══ Records

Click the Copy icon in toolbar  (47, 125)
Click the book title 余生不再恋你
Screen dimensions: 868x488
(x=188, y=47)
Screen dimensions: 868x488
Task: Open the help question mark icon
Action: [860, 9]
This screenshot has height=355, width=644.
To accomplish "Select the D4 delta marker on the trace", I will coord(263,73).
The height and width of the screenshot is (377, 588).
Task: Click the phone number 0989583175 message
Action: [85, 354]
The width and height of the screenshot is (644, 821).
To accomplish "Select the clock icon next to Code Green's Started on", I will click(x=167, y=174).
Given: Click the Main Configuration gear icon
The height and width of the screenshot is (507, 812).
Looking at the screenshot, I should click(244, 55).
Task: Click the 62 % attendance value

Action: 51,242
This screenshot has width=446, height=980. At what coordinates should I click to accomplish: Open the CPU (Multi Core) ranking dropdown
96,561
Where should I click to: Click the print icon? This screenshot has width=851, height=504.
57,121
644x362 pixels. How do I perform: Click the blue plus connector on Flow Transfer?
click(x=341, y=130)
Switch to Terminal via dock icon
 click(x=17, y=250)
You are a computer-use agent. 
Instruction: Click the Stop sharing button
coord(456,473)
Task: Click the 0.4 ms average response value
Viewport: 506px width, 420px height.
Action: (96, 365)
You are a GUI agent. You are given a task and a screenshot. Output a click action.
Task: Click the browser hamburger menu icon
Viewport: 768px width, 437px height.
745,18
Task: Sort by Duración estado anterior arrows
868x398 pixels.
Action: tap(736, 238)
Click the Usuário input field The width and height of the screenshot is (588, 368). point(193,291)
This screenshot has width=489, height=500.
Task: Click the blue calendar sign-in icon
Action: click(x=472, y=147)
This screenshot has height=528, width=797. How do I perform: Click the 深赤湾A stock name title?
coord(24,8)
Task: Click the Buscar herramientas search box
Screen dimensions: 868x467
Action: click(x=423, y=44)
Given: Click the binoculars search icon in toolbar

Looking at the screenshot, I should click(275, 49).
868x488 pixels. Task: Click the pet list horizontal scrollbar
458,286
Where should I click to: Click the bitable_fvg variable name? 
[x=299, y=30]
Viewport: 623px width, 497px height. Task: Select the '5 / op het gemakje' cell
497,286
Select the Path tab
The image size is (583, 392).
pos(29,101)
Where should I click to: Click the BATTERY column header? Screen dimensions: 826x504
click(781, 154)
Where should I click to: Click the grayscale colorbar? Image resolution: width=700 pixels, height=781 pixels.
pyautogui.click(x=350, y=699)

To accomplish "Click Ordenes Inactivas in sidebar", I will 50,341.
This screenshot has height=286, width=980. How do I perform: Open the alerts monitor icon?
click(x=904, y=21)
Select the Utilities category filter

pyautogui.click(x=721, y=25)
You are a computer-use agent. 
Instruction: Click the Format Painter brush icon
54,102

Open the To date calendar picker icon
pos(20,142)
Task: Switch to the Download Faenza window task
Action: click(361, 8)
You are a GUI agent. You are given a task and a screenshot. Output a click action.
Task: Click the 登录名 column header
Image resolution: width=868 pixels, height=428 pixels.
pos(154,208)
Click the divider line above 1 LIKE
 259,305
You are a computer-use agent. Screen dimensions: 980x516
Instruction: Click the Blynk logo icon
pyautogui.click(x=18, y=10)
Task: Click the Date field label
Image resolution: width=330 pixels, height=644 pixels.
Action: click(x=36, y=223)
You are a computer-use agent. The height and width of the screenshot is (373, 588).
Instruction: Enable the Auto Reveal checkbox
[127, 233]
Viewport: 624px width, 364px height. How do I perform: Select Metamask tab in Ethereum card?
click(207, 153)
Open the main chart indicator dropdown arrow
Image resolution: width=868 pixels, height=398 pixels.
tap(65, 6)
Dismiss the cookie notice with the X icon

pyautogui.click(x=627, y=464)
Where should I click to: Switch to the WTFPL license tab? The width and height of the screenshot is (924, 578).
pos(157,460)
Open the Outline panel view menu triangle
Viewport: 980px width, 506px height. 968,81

════

Problem to work on:
Lines from the one containing "Instruction: Click the Blynk logo icon" through the last line of the data above are the only output wanted; restate them exactly.

Solution for this problem:
Instruction: Click the Blynk logo icon
pyautogui.click(x=18, y=10)
Task: Click the Date field label
Image resolution: width=330 pixels, height=644 pixels.
Action: click(x=36, y=223)
You are a computer-use agent. The height and width of the screenshot is (373, 588).
Instruction: Enable the Auto Reveal checkbox
[127, 233]
Viewport: 624px width, 364px height. How do I perform: Select Metamask tab in Ethereum card?
click(207, 153)
Open the main chart indicator dropdown arrow
Image resolution: width=868 pixels, height=398 pixels.
tap(65, 6)
Dismiss the cookie notice with the X icon

pyautogui.click(x=627, y=464)
Where should I click to: Switch to the WTFPL license tab? The width and height of the screenshot is (924, 578).
pos(157,460)
Open the Outline panel view menu triangle
Viewport: 980px width, 506px height. 968,81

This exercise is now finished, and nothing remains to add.